Oh, fudge. I was afraid of that: despite that I'm ignoring almost all the
header lines (and so running a crippled version of the algorithm), this
bogus clue about my mixed-source corpora is still sneaking in.
Oops! It's actually not! I'm actually ignoring the header lines in which
bfsmedia appears -- that's a correlation I had noticed by *eyeball*. The
high-prob spam words in that were really
prob('competition') = 0.858033
prob('grand') = 0.863717
prob('qualified') = 0.869686
prob('air') = 0.869976
prob('outstanding') = 0.887064
prob('compete') = 0.928292
prob('country') = 0.941092
prob('subject:Great') = 0.945813
prob('outdoor') = 0.99
prob('finalists') = 0.99
prob('subject:Outdoor') = 0.99
prob('eagle') = 0.99
prob('retriever') = 0.99
prob('allison') = 0.99
> I'm not so sure this false negative isn't actually a true negative, or at
> worst a misaddressed piece of mail.
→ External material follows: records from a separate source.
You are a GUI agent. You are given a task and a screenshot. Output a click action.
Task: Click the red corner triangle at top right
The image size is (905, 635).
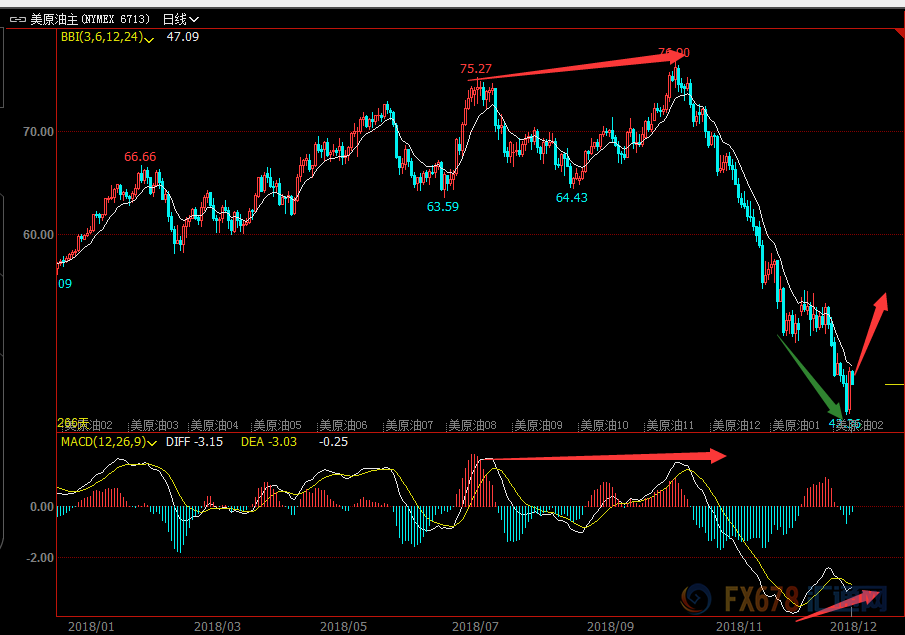(x=898, y=33)
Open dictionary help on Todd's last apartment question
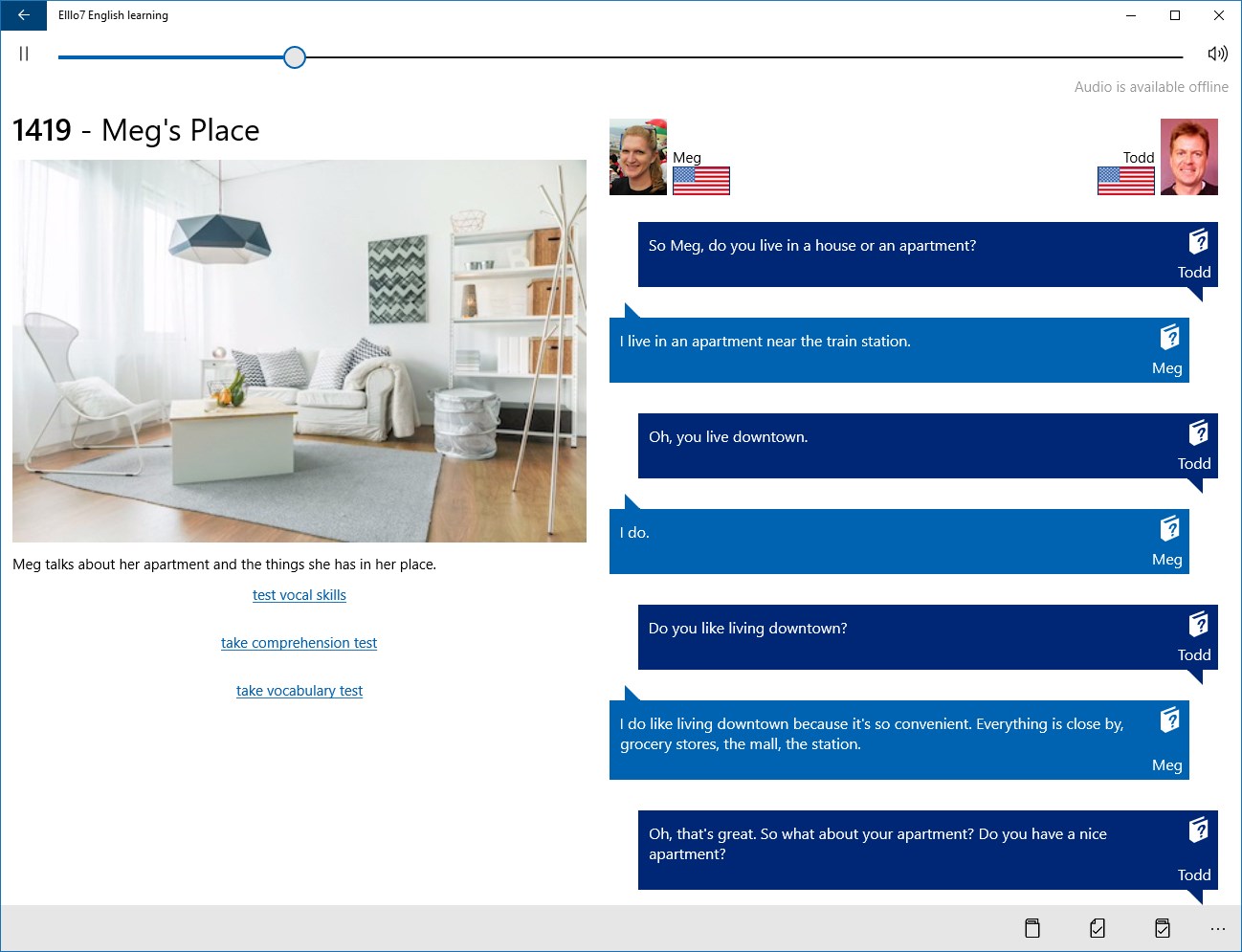This screenshot has width=1242, height=952. 1197,830
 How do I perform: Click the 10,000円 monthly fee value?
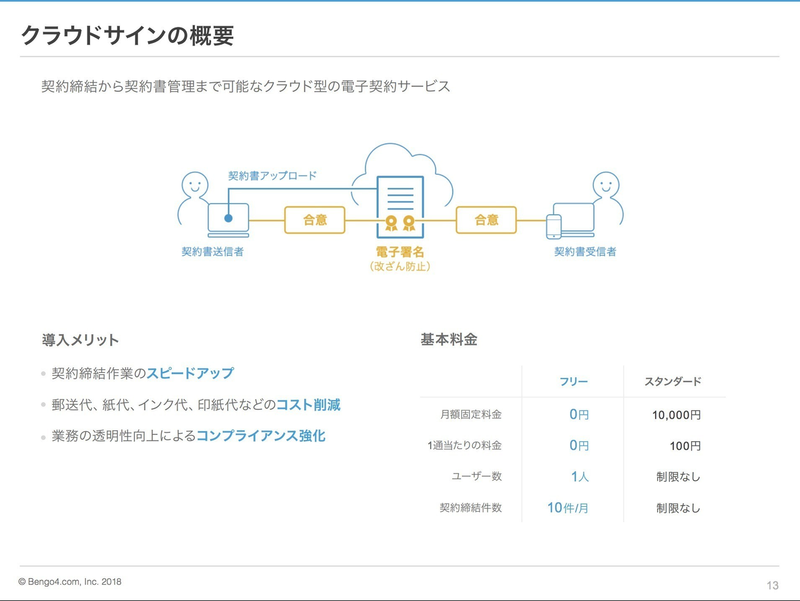[x=676, y=414]
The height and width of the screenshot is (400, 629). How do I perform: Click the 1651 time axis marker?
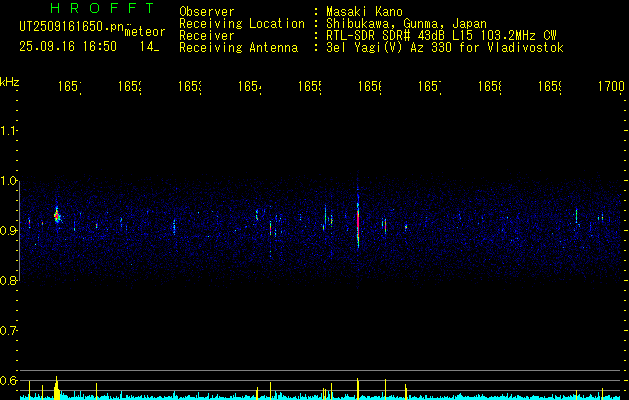[x=69, y=87]
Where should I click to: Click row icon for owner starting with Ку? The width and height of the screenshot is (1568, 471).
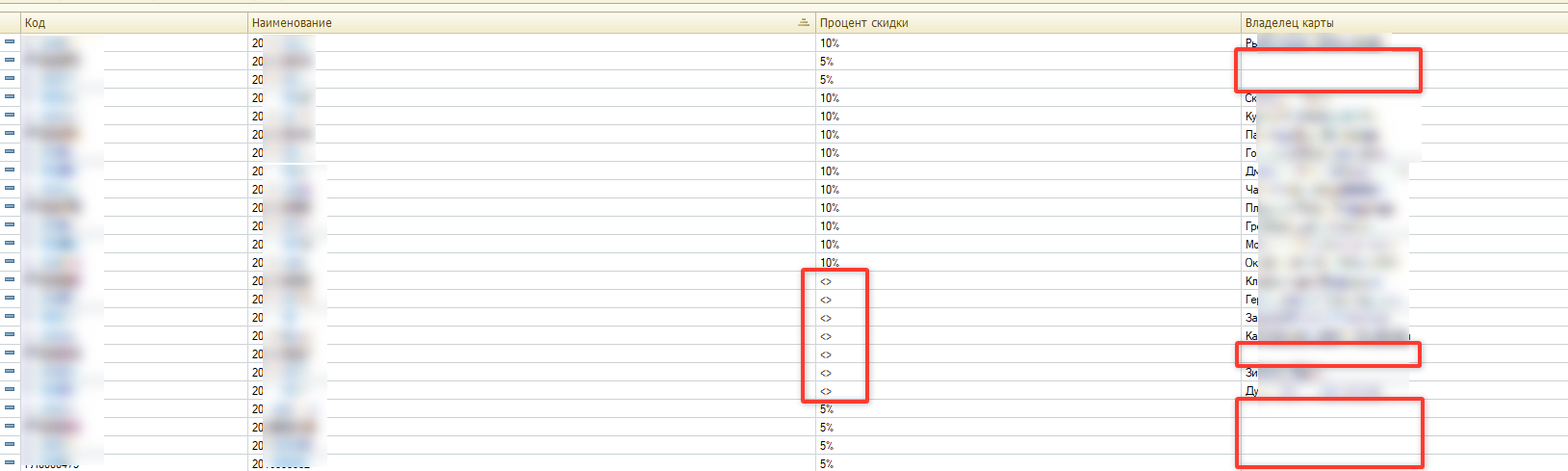pos(10,115)
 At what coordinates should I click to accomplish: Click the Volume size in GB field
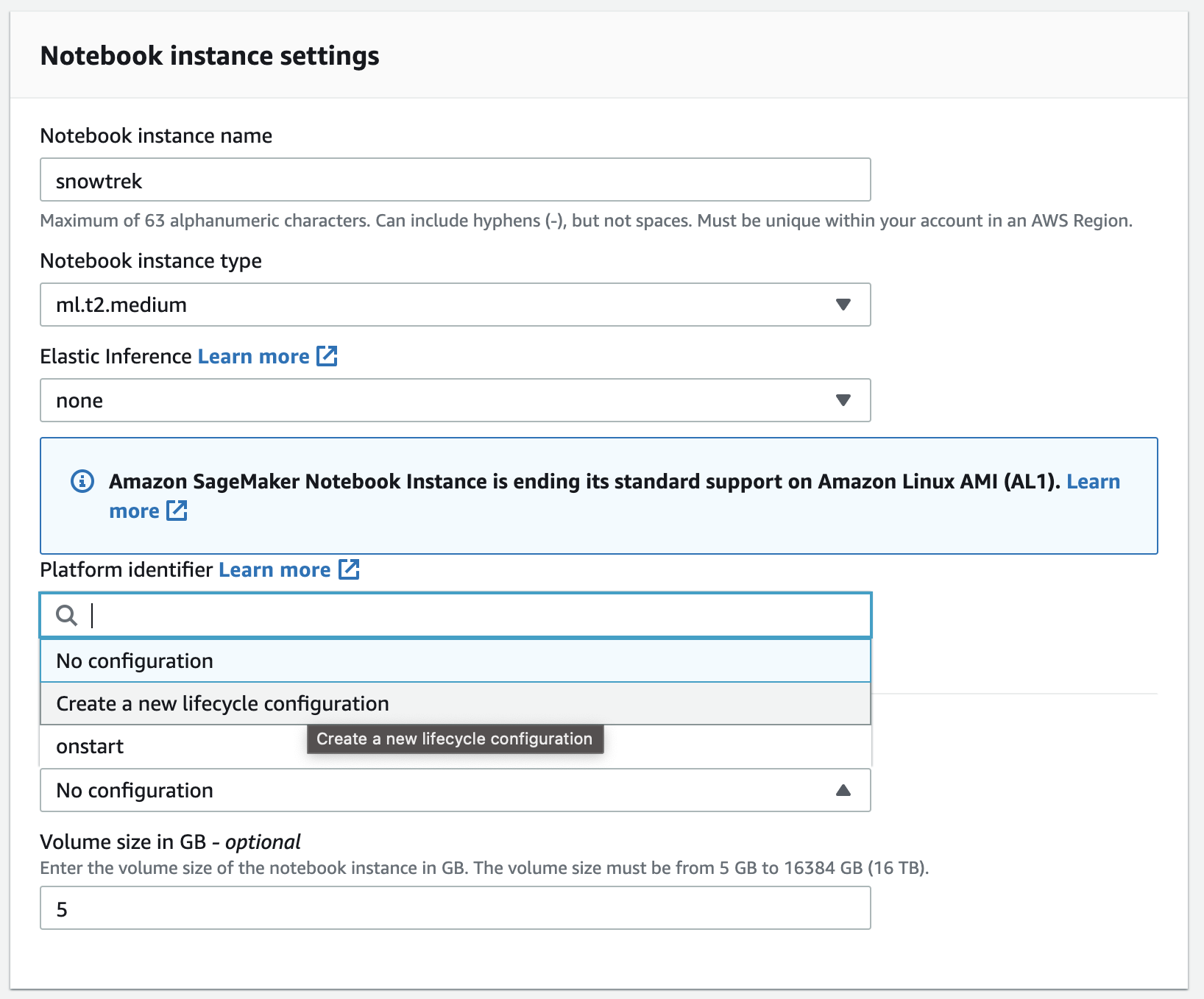click(x=455, y=909)
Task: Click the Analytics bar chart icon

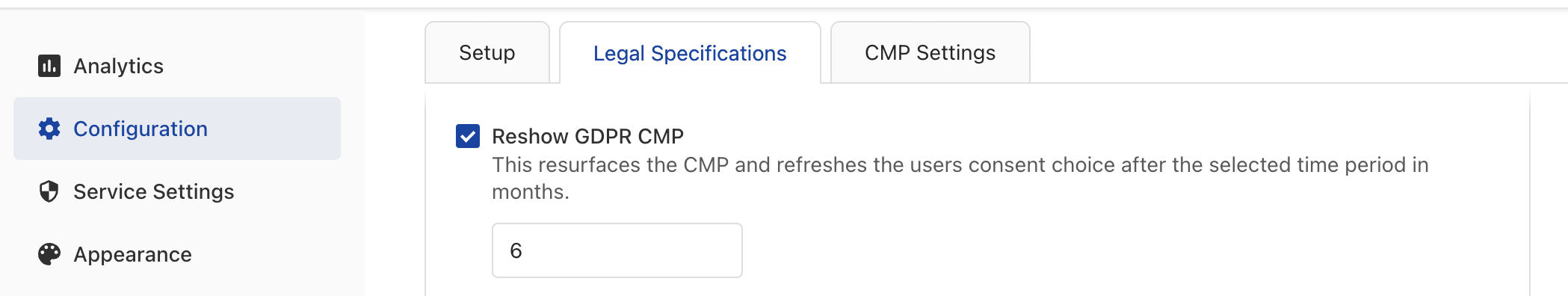Action: [x=49, y=66]
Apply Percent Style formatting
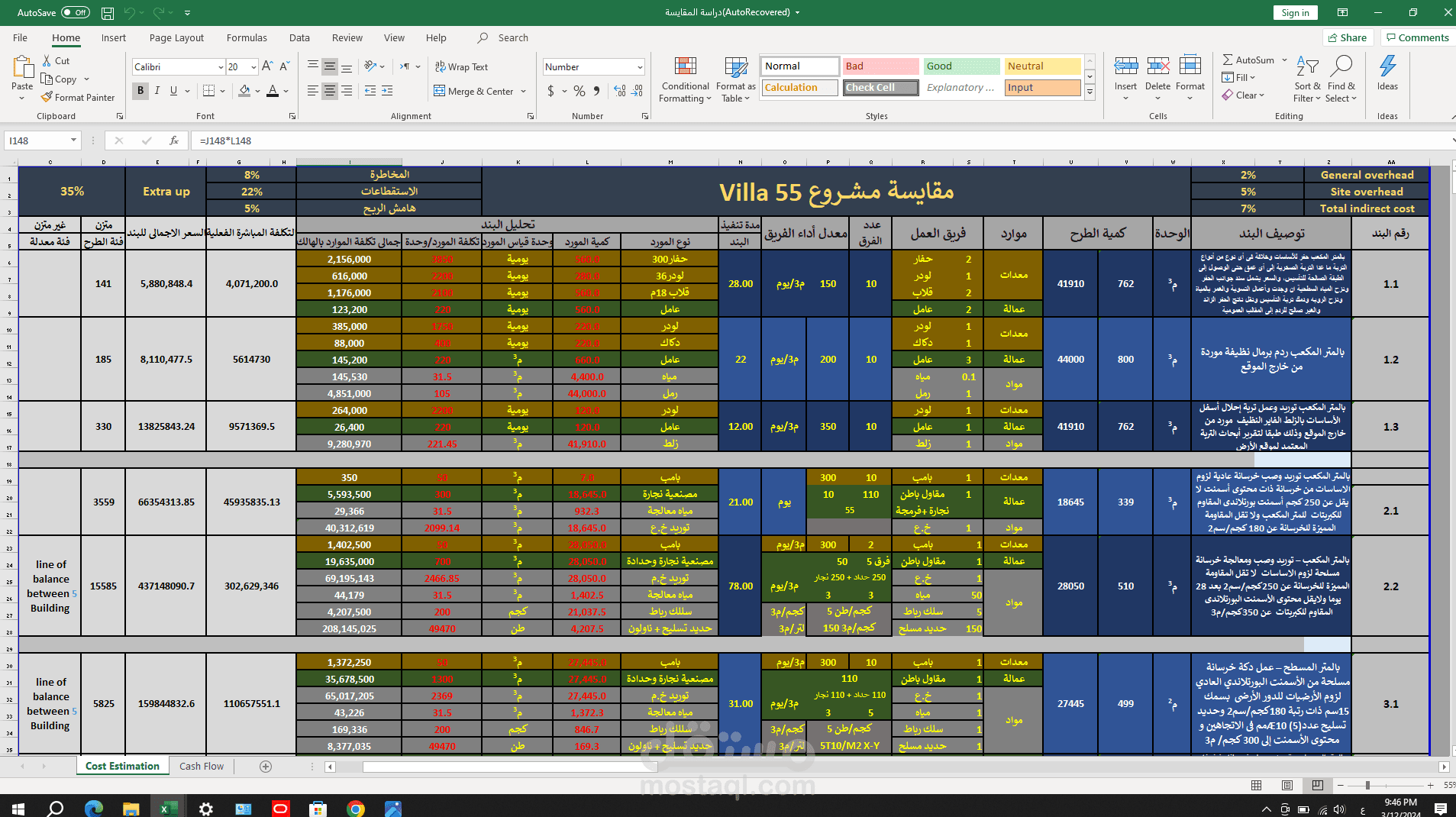1456x817 pixels. point(578,90)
It doesn't appear to have
> been trying to sell anything.
It sure didn't. The collection of To: addresses was spammish in its sheer
bulk, but very hammish in the wide variety of target domains, and in having
a "real name" to go along with each email address. For the life of me I
can't find one of Bruce's bait addresses in it, either.
Tester's dilemma: do I take this out of the spam set or not? I removed two
others in the past, like output from a cron job Bruce apparently arranged to
mail to himself from one his spam collection machines. This one is much
muddier than those, though. Screw it: common sense rules. It's ham.